In 2010, the Denis Theatre Foundation broke down the project into two phases. This first phase includes opening one screen, updating or replacing basic systems, and installing an elevator. The second phase of renovation includes opening two more screens, restoring the stage, and adding meeting rooms. For the first phase to be complete, an estimated $2.5 million will be needed.

After reviewing the plans, the foundation’s board decided to make some modifications. The first phase will include renovating the first floor theaters and then adding a learning center/screening room so that more movies can be screened and events held. These changes cut the costs of renovation, as no elevator would be needed until a later phase of construction. In the meantime, the first floor will be accessible by ramp. The costs of the newly modified first phase add up to around $1.8 million.
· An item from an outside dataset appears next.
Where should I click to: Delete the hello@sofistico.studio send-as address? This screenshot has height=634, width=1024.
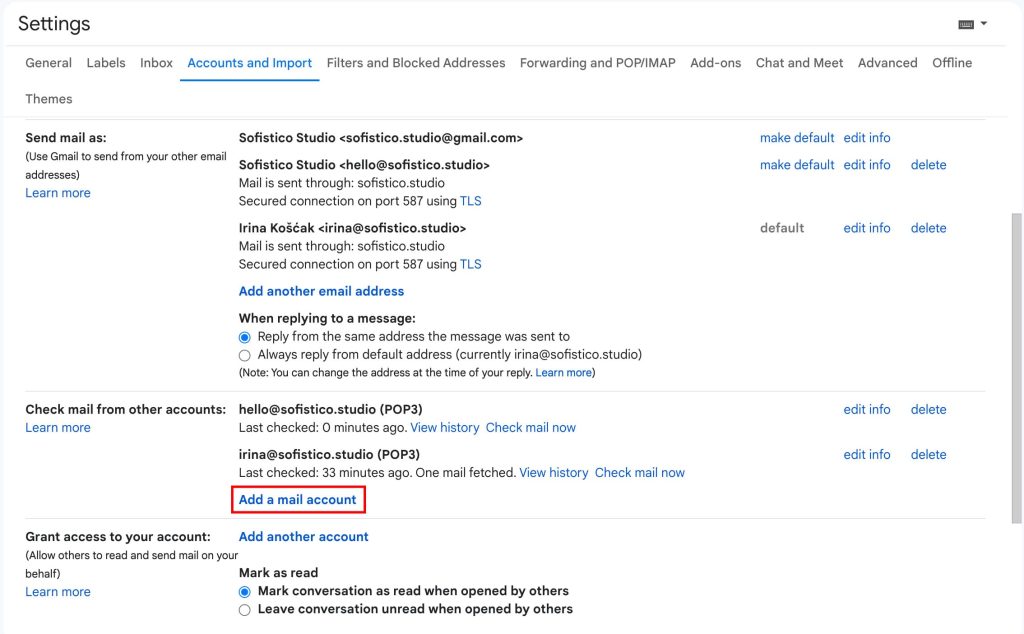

Balog Steines Hendricks & Manchester Architects Inc. of Youngstown, Ohio is the chosen architect for the renovation and NEXT Architecture of Pittsburgh has provided designs for the project. Construction began in October 2014.
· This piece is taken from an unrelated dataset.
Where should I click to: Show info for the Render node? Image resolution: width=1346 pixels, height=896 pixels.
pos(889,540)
==Fundraising and donations==
In order to fund the renovations and construction, the Denis Theatre Foundation launched a series of capital campaigns ranging in goals, the most recent being $1 million, with an expected 2017 reopening. The first donors to contribute to the foundation were the D. Raja and his wife, Neeta, the owners who purchased the theatre in 2007 to prevent the building from being converted into an office complex. They gave a generous $5,000 back to the foundation after the Denis Theatre was bought. Other donations include a $100,000 grant from the Pittsburgh Foundation and an anonymous $155,000 challenge grant. In December 2015, the Foundation received an anonymous donation of $145,000 after reaching its year-end goal of raising $290,000. This triggered an additional $25,000 donation from the Lawrence and Rebecca Stern Family Foundation. A list of donors ranging in price from $100 to $100,000 and above is listed on the Denis Theatre Foundation website.

==Present use==
While the Denis theatre currently serves under a 1-year, one million dollar revitalization plan, the foundation hosts programming in temporary locations in order to build community interest, including a film discussion series in spaces around the municipality and, as of fall 2014, a movie-focused art therapy program for senior citizens at the Mt. Lebanon Public Library. The Denis foundation’s offices and apartment buildings' community rooms around Mt. Lebanon host “Reel to Real” discussions about eight times a year, where film buffs watch a movie and discuss it. Those screenings will eventually move to the main theater with discussions and refreshments in the learning center.